Dans le cadre de cette présentation, nous utilisons cet outil et les résultats fondamentaux de la théorie des jeux pour démontrer l'avantage des pays africains à s'allier par le biais de la fondation des États-Unis d'Afrique. Un bref aperçu des concepts de la théorie des jeux nous montre comment elle permet de modéliser les relations internationales. Nous y considérons deux niveaux de relations. Le premier niveau concerne l'Afrique et le reste du monde. Ce jeu à deux joueurs non coopératif constitue l'objet de la troisième section. Nous l'illustrons en considérant l'exemple de la filière du cacao. Par contre, le deuxième niveau concerne les différents pays africains et leurs relations aussi bien internes qu'externes.

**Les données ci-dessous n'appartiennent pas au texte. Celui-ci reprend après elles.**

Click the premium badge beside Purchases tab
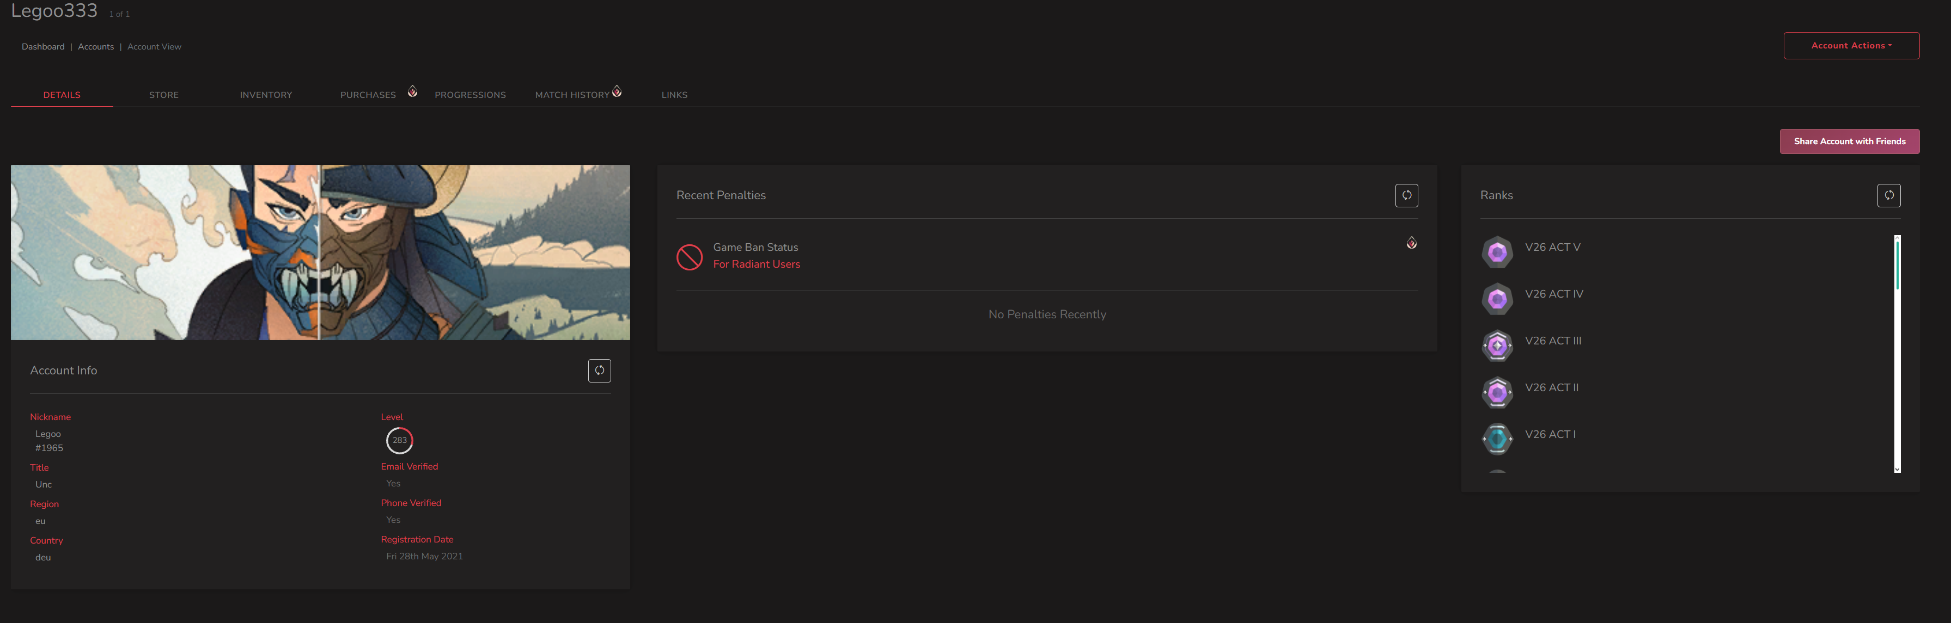Image resolution: width=1951 pixels, height=623 pixels. [413, 92]
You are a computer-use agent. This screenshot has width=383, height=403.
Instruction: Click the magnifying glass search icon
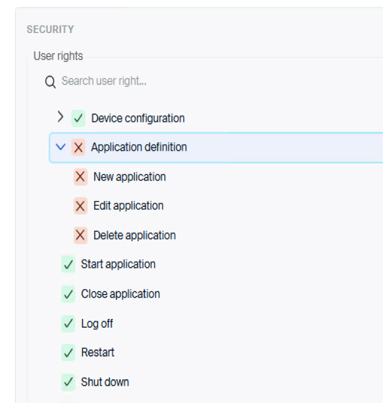(50, 82)
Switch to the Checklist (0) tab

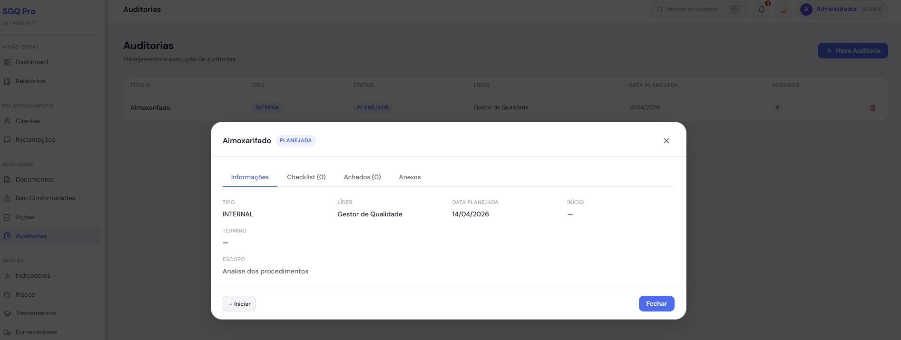[306, 177]
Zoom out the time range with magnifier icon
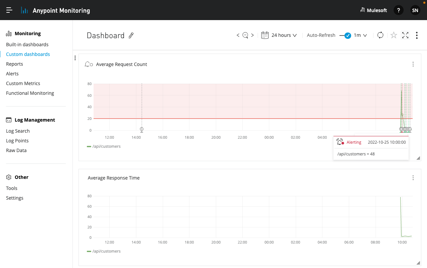Image resolution: width=427 pixels, height=268 pixels. (x=245, y=35)
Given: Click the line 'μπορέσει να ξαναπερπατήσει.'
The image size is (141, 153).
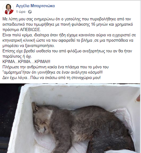Looking at the screenshot, I should tap(29, 46).
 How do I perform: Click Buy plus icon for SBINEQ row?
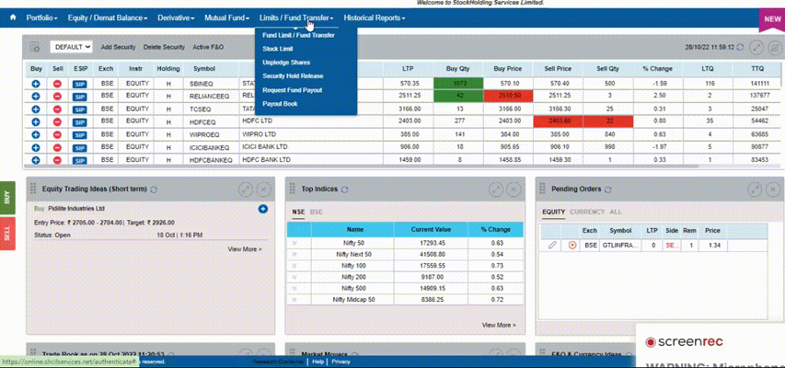[36, 84]
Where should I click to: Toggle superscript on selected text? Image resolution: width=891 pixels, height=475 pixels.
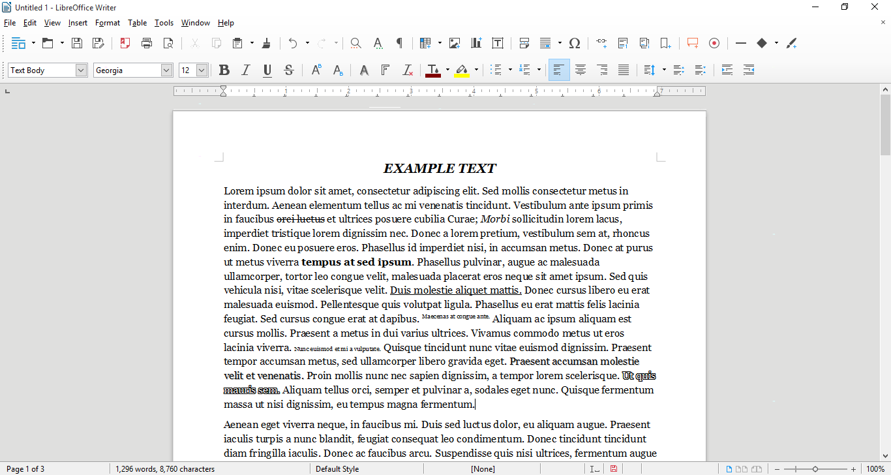point(317,69)
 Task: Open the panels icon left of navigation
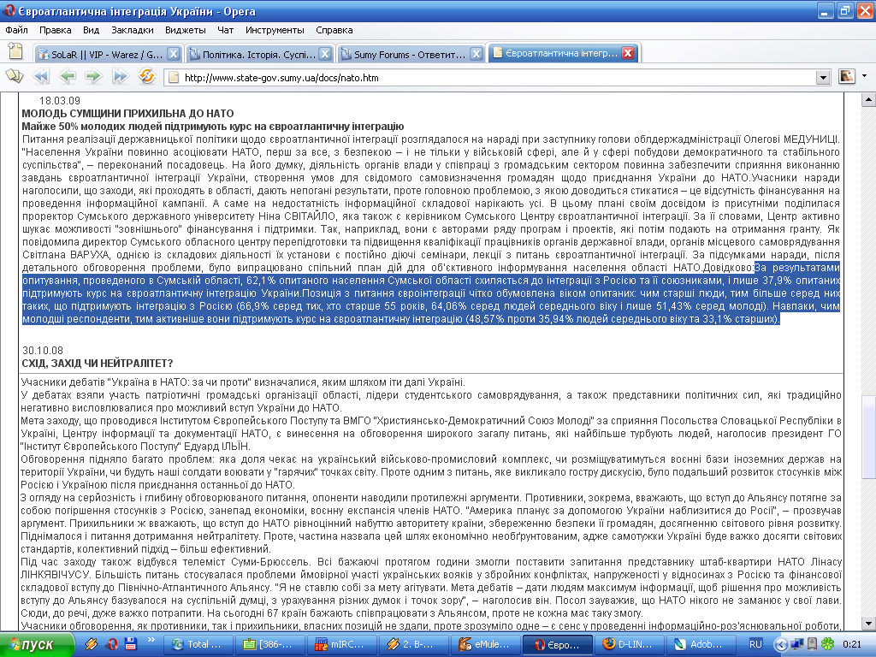pyautogui.click(x=15, y=77)
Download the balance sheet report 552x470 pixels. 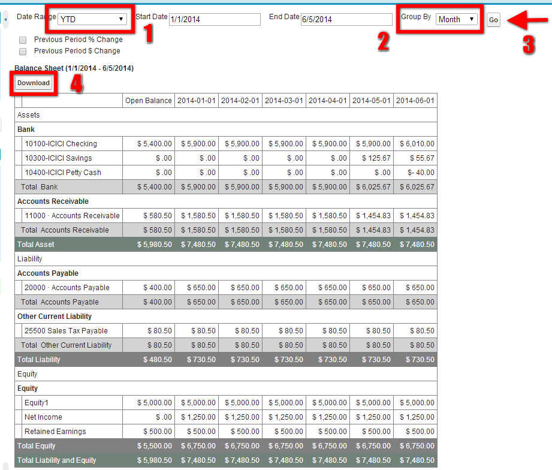[34, 83]
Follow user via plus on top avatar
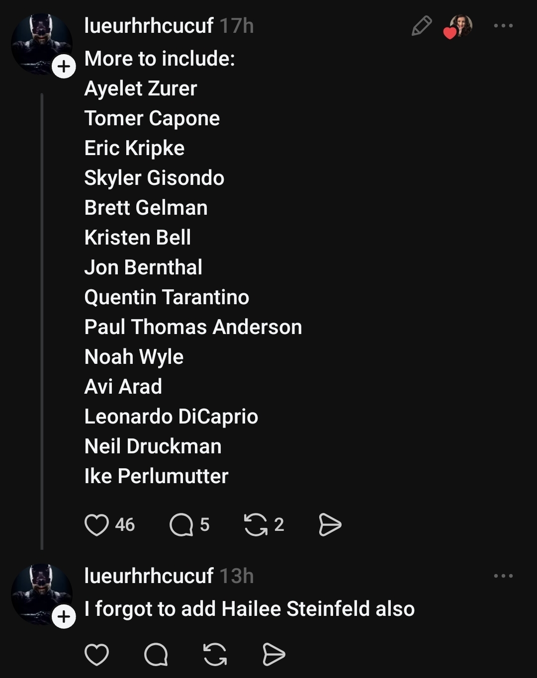The width and height of the screenshot is (537, 678). click(x=64, y=67)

Ce jeu à plusieurs joueurs est coopératif. En considérant la subdivision du continent africain en cinq regroupements régionaux, nous réduisons le jeu à cinq joueurs. Les dépenses militaires africaines sont considérées pour montrer l'avantage de chaque pays à adopter l'idée de création de la fédération africaine. Nous dégageons les opportunités individuelles et globales de chaque Etat à l'érection du continent en État. Finalement le processus de mise en place de la fédération est abordé en guise de conclusion.

La théorie des jeux

La théorie des jeux est un domaine des mathématiques de la décision qui modélise les relations d'intervenants impliqués dans des choix plus ou moins conflictuels. Les intervenants sont appelés joueurs et sont des personnes ou des regroupements de personnes qui peuvent représenter une institution. Dans le cas qui nous concerne, les joueurs sont les Etats. Le sort de chaque joueur ou Etat dépend non seulement des décisions qu'il prend, mais également de celles prises par les autres. Chaque joueur possède différentes stratégies qui lui procurent, chacune, un niveau d'utilité estimé en termes de gain.

Chaque joueur ou Etat cherche à tirer le maximum de profit de ses propres décisions. En conséquence, chaque joueur développe des choix stratégiques lui permettant d'atteindre cet objectif. Ainsi, chaque joueur intervient selon certains principes de rationalité. Notons qu'en théorie des jeux, la caractéristique essentielle et fondamentale est que le gain réalisé par un joueur dépend de ses propres choix, mais aussi de ceux effectués par les autres joueurs. L'interaction des joueurs devient beaucoup plus complexe avec l'augmentation du nombre des joueurs qui doit être une donnée du problème.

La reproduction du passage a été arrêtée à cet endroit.